Until 1856 he lived in exile in Saratov, serving as a chancellery clerk. Three years later he moved to Saint Petersburg, where he was appointed to the Chair of Russian History at the university. Because of his political involvements he had to resign his university position in 1862 and could not accept offers from other universities. From then on he devoted himself exclusively to research.

Kostomarov wrote a number of fundamental works on the history of Ukraine in the 16th–18th centuries. Among them were Bogdan Khmel’nitskii i vozvrashchenie Iuzhnoi Rusi k Rossii (Bohdan Khmelnytsky and the Return of Southern Rus’ to Russia, 1st edn in Otechestvennye zapiski, 1857, vols 110–13; 2nd edn in 2 vols, 1859; 3rd edn in 3 vols, 1876), Ruina, istoricheskaia monografiia iz zhizni Malorossii 1663–1687 gg. (The Ruin: A Historical Monograph on the Life of Little Russia from 1663 to 1687, 1st edn in Vestnik Evropy, nos 4–9 [1879] and nos 7–9 [1880]), and ‘Mazepa i Mazepintsy’ (Mazepa and the Mazepists, in Russkaia mysl’ [1882–4]). These works are based on extensive documentary material that, as a member of the Saint Petersburg Archeographic Commission, Kostomarov collected in Saint Petersburg and Moscow archives and partly published in Akty, otnosiashchiesia k istorii Iuzhnoi i Zapadnoi Rossii (Documents on the History of Southern and Western Russia, 10 vols, 1861–78). He also wrote a series of books on Russian history. His historical monographs and articles were published by the Literary Fund in Saint Petersburg. Its last edition of his works, in eight volumes, came out in 1903–6. He was the author of Russkaia istoriia v zhizneopisaniiakh eia vazhneishikh deiatelei (Rus’ History in the Biographies of Its Important Figures, 1874–6), which was devoted mostly to Ukrainian historical figures. This work was translated into Ukrainian and published in the journal Pravda and separately under the title Rus’ka istoriia v zhyttiepysakh ïï naiholovnishykh diiateliv (1875–7), then republished as Ukraïns’ka istoriia v zhyttiepysakh ïï naiznamenytnishykh diiachiv (1918).

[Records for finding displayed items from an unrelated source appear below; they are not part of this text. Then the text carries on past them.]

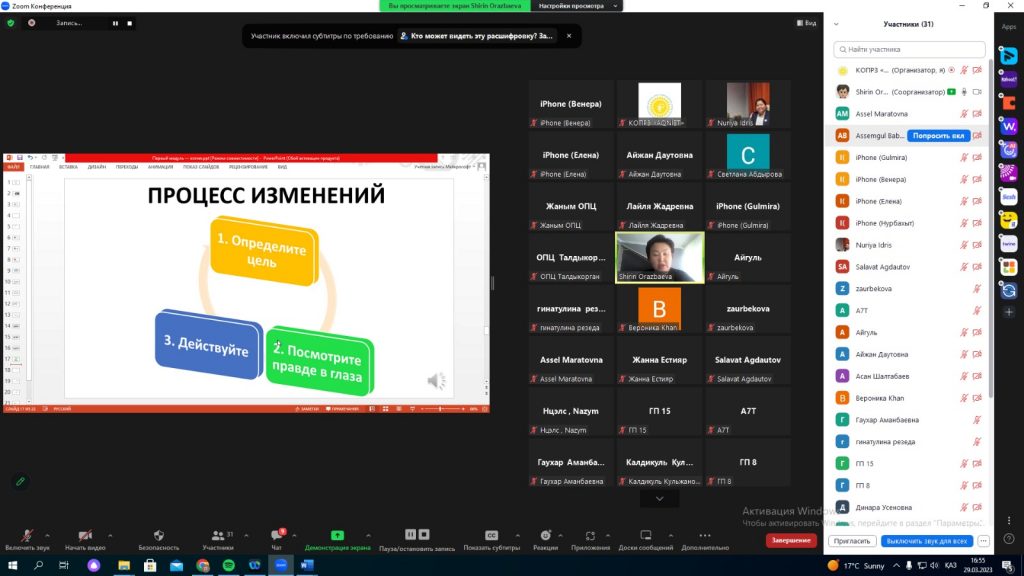Show more video tiles with down chevron
The image size is (1024, 576).
[659, 498]
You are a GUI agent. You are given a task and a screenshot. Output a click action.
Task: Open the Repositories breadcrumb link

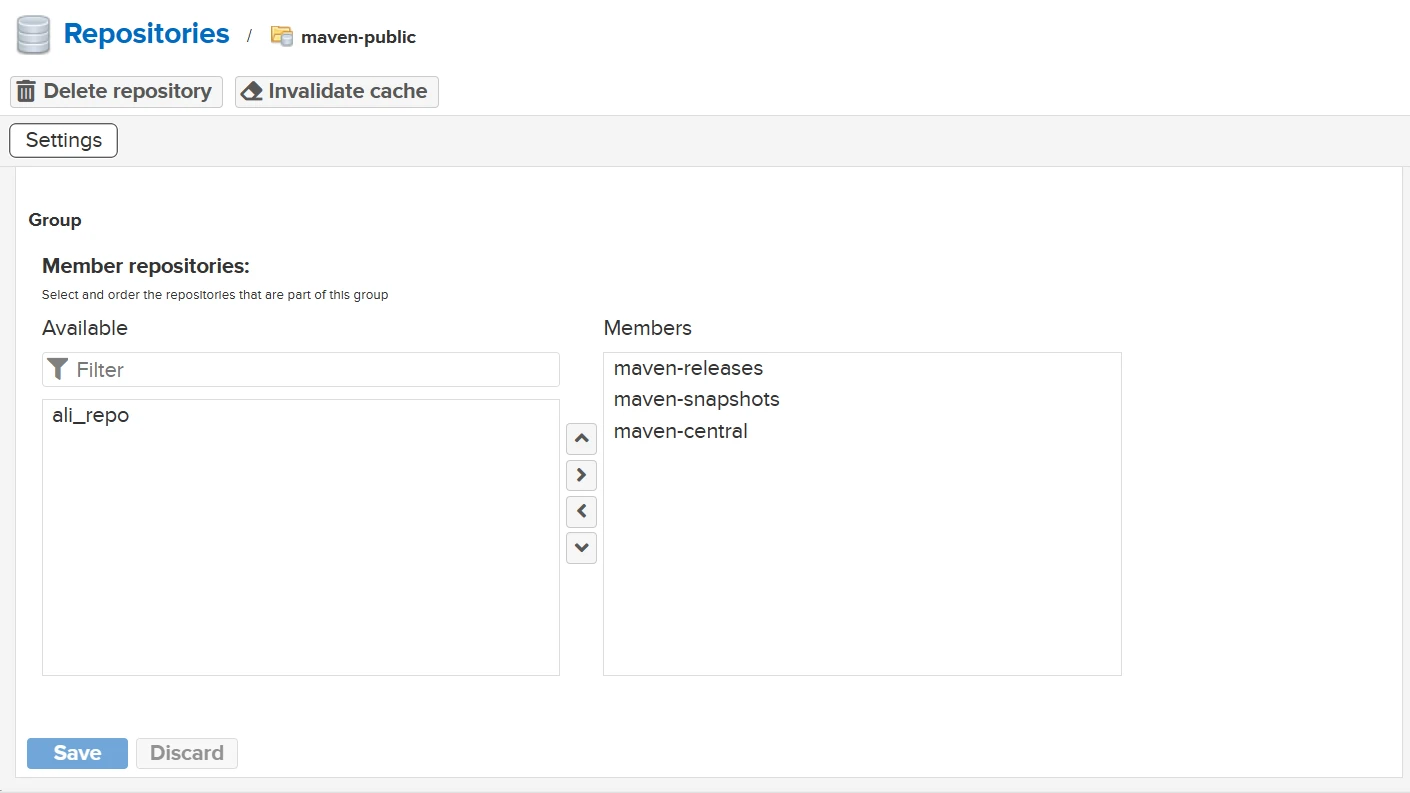point(146,34)
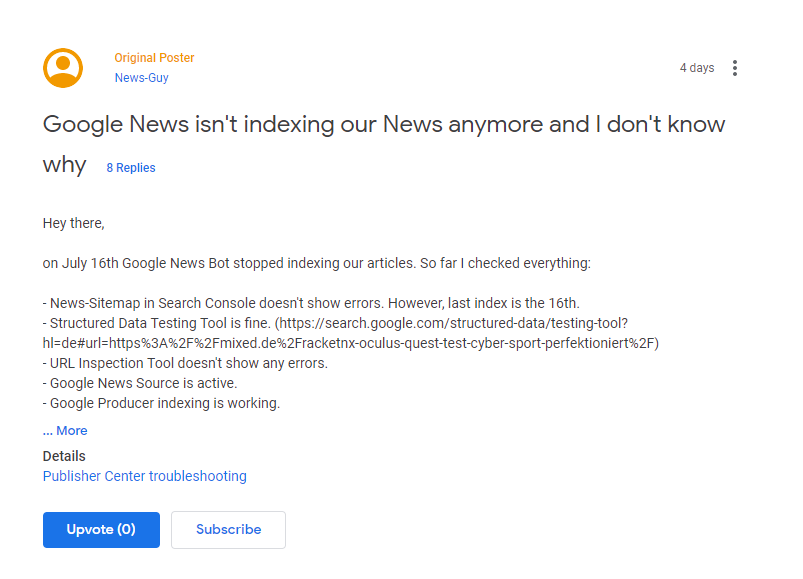Subscribe to this discussion thread
This screenshot has width=803, height=579.
pyautogui.click(x=228, y=530)
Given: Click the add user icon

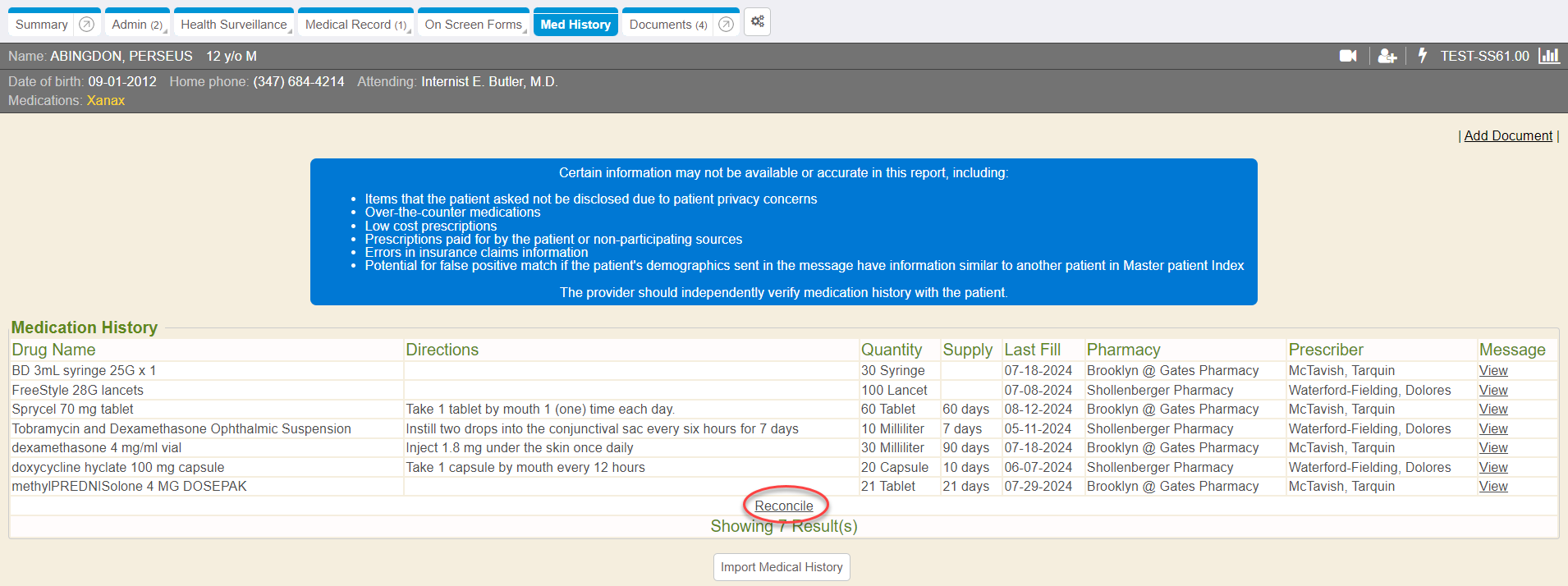Looking at the screenshot, I should coord(1387,56).
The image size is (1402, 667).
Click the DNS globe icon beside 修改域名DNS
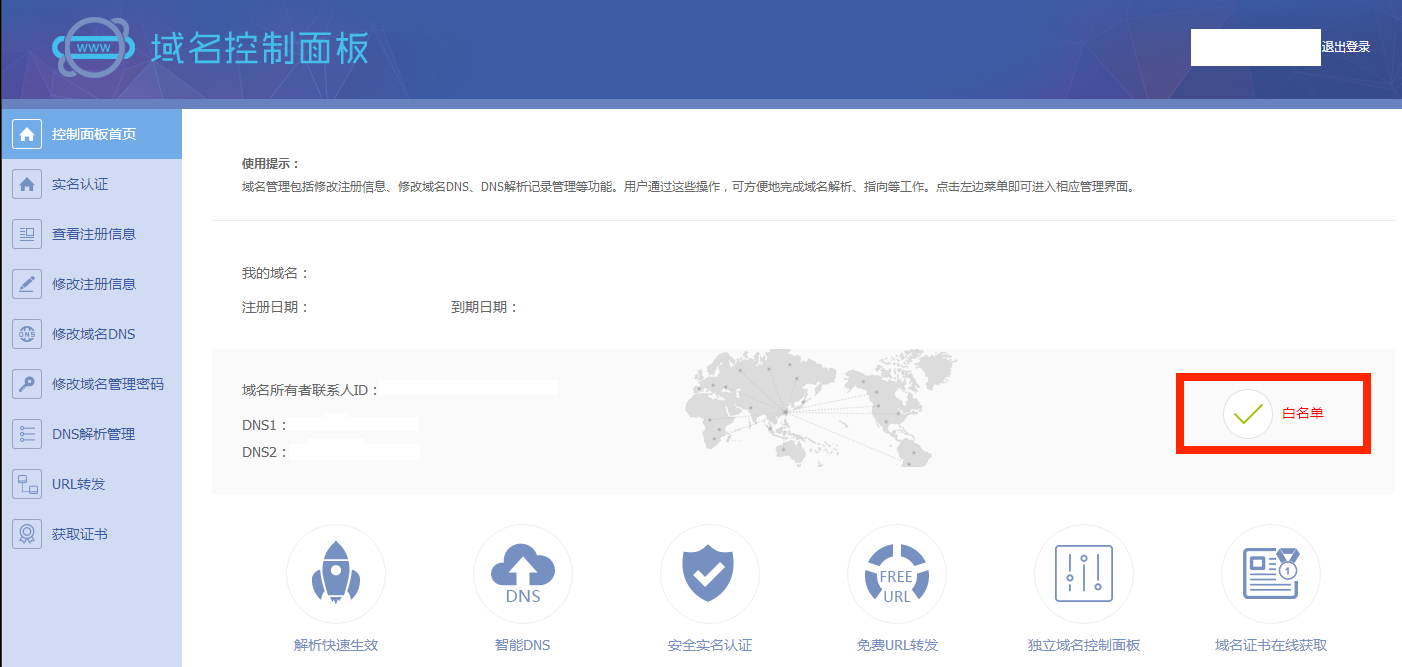click(x=27, y=334)
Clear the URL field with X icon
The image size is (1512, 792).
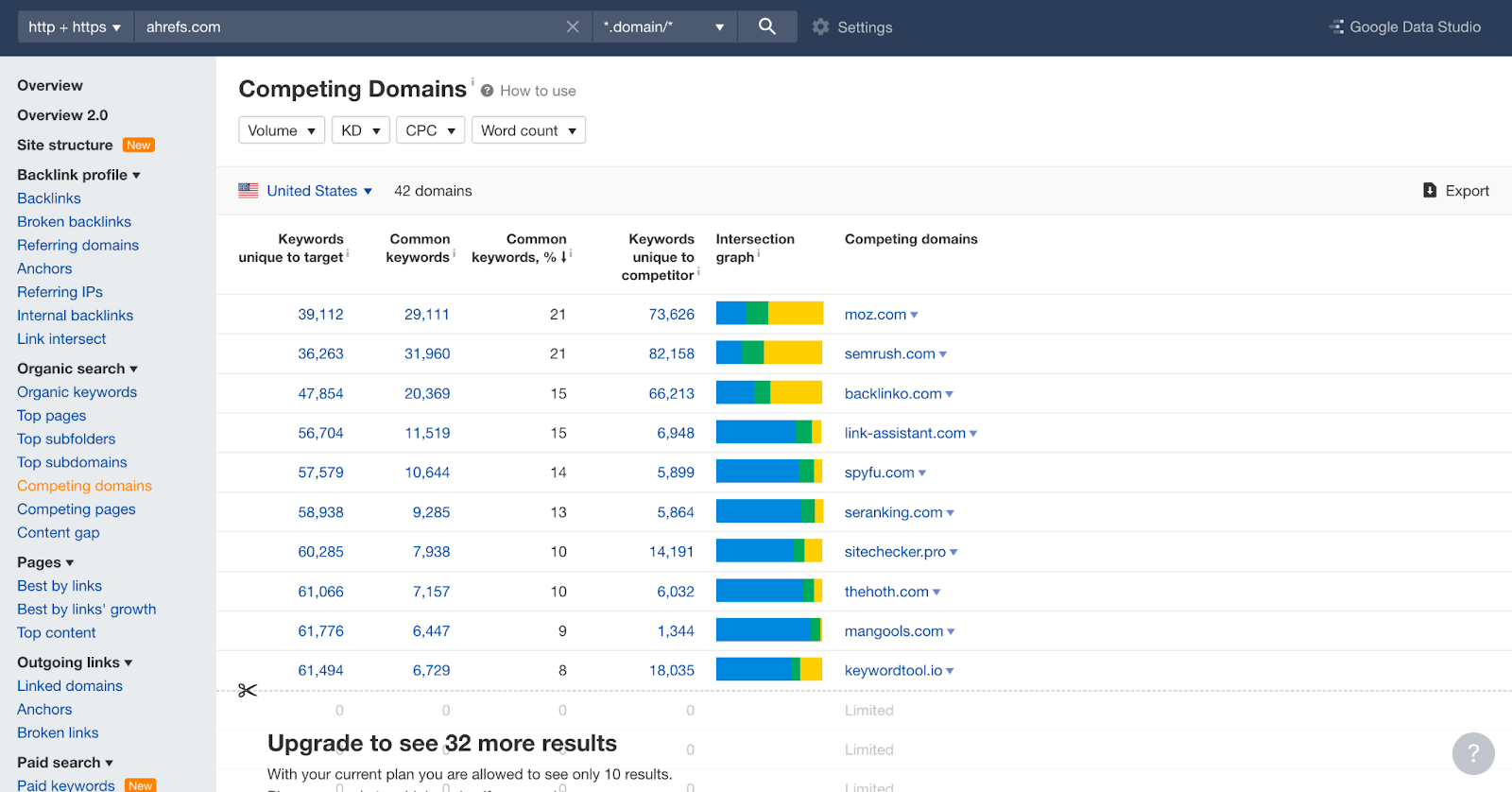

Kostomarov was the founder of the populist trend in Ukrainian historiography. He believed that the purpose of the historical sciences was to describe the past of human communities. In his historicophilosophical studies, such as ‘Mysli o federativnom nachale v drevnei Rusi’ (Reflections on the Federative Principle in Ancient Rus’), ‘Dve russkie narodnosti’ (Two Rus’ Peoples), and ‘Cherty narodnoi iuzhnorusskoi istorii’ (Characteristics of Popular South-Rus’ History), which were all published in Osnova (Saint Petersburg), nos 1–3 (1861), and in his journalistic articles, such as ‘Pravda moskvicham o Rusi’ (The Truth about Rus’ for Muscovites), ‘Pravda poliakam o Rusi’ (The Truth about Rus’ for Poles), and his letter to the editor of Kolokol in 1860, as well as in his historical monographs, Kostomarov argued for the national distinctiveness of the Ukrainian people and the uniqueness of their historical development, which, unlike for the Poles and Russians, was manifested in the Ukrainian freedom-loving, democratic, and individualistic spirit.

The same ideas formed the basis of his ethnographic research. He published a series of ethnographic studies, including ‘Istoricheskoe znachenie iuzhnorusskogo narodnogo pesennogo tvorchestva’ (The Historical Significance of the South-Rus’ Folk Song Tradition, in Beseda, vols 4–12 [1872]) and ‘Istoriia kozachestva v pamiatkakh iuzhnorusskogo narodnogo pesennogo tvorchestva’ (The History of the Cossacks in the Monuments of the South-Rus’ Folk Song Tradition, in Russkaia mysl’, nos 1–8 [1880], nos 7–8 [1883]), and he edited vols 3, 4, and 5 of the papers of Pavlo Chubynsky's ethnographic and statistical expedition to Right-Bank Ukraine. Some of Kostomarov's ethnographic works were republished by Mykhailo Hrushevsky in a separate collection, Etnohrafichni pysannia (Ethnographic Writings, 1930).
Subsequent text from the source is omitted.